(Records supplied)
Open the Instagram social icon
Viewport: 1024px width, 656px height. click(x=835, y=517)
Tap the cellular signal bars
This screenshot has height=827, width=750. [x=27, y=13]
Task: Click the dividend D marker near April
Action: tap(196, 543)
(End Records supplied)
Transcribe each entry precisely, missing none.

▶ Output for this exercise
Open the Instagram social icon
Viewport: 1024px width, 656px height. click(x=835, y=517)
Tap the cellular signal bars
This screenshot has height=827, width=750. [x=27, y=13]
Task: Click the dividend D marker near April
Action: tap(196, 543)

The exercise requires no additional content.